Elementos de datos:

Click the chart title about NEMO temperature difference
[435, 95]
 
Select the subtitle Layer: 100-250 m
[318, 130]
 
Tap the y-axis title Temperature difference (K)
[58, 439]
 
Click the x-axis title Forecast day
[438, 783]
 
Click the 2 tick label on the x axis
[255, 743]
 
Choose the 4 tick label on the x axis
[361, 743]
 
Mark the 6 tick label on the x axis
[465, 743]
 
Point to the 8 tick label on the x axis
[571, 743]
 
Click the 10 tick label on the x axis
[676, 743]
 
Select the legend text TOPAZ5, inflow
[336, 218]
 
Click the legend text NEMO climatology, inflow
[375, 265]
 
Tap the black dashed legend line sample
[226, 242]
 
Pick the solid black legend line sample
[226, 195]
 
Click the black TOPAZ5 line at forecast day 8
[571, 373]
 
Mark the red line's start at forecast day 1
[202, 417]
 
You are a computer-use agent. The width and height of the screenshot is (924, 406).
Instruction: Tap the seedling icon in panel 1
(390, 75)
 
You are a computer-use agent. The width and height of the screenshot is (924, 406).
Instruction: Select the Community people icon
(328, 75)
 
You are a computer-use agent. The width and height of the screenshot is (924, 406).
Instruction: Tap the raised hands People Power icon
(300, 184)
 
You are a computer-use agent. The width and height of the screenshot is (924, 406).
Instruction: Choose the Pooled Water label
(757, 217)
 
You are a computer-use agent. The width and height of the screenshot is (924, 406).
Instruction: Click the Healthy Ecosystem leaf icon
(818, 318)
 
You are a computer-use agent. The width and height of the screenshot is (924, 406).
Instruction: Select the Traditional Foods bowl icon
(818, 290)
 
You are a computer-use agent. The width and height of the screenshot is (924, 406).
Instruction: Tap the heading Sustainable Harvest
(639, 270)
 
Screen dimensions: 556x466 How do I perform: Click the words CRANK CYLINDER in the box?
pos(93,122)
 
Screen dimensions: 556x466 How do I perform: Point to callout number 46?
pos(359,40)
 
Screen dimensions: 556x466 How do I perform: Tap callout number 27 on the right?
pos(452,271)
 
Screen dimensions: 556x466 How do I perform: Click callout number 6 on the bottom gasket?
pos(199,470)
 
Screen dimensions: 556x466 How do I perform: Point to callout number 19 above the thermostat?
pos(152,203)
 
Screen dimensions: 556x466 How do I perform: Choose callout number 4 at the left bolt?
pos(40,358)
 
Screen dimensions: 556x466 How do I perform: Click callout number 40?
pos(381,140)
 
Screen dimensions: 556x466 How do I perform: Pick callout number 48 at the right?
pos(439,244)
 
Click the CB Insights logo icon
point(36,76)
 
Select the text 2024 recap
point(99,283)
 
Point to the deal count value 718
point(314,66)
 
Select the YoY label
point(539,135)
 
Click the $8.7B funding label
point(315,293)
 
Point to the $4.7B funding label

▸ **Requisitos de la tarea**
Convierte el listado anterior en una lista JSON de cadenas, con una cadena por cada línea y sin incluir las líneas en blanco.

▸ **Respuesta al problema**
[
  "Click the chart title about NEMO temperature difference",
  "[435, 95]",
  "Select the subtitle Layer: 100-250 m",
  "[318, 130]",
  "Tap the y-axis title Temperature difference (K)",
  "[58, 439]",
  "Click the x-axis title Forecast day",
  "[438, 783]",
  "Click the 2 tick label on the x axis",
  "[255, 743]",
  "Choose the 4 tick label on the x axis",
  "[361, 743]",
  "Mark the 6 tick label on the x axis",
  "[465, 743]",
  "Point to the 8 tick label on the x axis",
  "[571, 743]",
  "Click the 10 tick label on the x axis",
  "[676, 743]",
  "Select the legend text TOPAZ5, inflow",
  "[336, 218]",
  "Click the legend text NEMO climatology, inflow",
  "[375, 265]",
  "Tap the black dashed legend line sample",
  "[226, 242]",
  "Pick the solid black legend line sample",
  "[226, 195]",
  "Click the black TOPAZ5 line at forecast day 8",
  "[571, 373]",
  "Mark the red line's start at forecast day 1",
  "[202, 417]",
  "You are a computer-use agent. The width and height of the screenshot is (924, 406).",
  "Instruction: Tap the seedling icon in panel 1",
  "(390, 75)",
  "You are a computer-use agent. The width and height of the screenshot is (924, 406).",
  "Instruction: Select the Community people icon",
  "(328, 75)",
  "You are a computer-use agent. The width and height of the screenshot is (924, 406).",
  "Instruction: Tap the raised hands People Power icon",
  "(300, 184)",
  "You are a computer-use agent. The width and height of the screenshot is (924, 406).",
  "Instruction: Choose the Pooled Water label",
  "(757, 217)",
  "You are a computer-use agent. The width and height of the screenshot is (924, 406).",
  "Instruction: Click the Healthy Ecosystem leaf icon",
  "(818, 318)",
  "You are a computer-use agent. The width and height of the screenshot is (924, 406).",
  "Instruction: Select the Traditional Foods bowl icon",
  "(818, 290)",
  "You are a computer-use agent. The width and height of the screenshot is (924, 406).",
  "Instruction: Tap the heading Sustainable Harvest",
  "(639, 270)",
  "Screen dimensions: 556x466 How do I perform: Click the words CRANK CYLINDER in the box?",
  "pos(93,122)",
  "Screen dimensions: 556x466 How do I perform: Point to callout number 46?",
  "pos(359,40)",
  "Screen dimensions: 556x466 How do I perform: Tap callout number 27 on the right?",
  "pos(452,271)",
  "Screen dimensions: 556x466 How do I perform: Click callout number 6 on the bottom gasket?",
  "pos(199,470)",
  "Screen dimensions: 556x466 How do I perform: Point to callout number 19 above the thermostat?",
  "pos(152,203)",
  "Screen dimensions: 556x466 How do I perform: Choose callout number 4 at the left bolt?",
  "pos(40,358)",
  "Screen dimensions: 556x466 How do I perform: Click callout number 40?",
  "pos(381,140)",
  "Screen dimensions: 556x466 How do I perform: Pick callout number 48 at the right?",
  "pos(439,244)",
  "Click the CB Insights logo icon",
  "point(36,76)",
  "Select the text 2024 recap",
  "point(99,283)",
  "Point to the deal count value 718",
  "point(314,66)",
  "Select the YoY label",
  "point(539,135)",
  "Click the $8.7B funding label",
  "point(315,293)",
  "Point to the $4.7B funding label"
]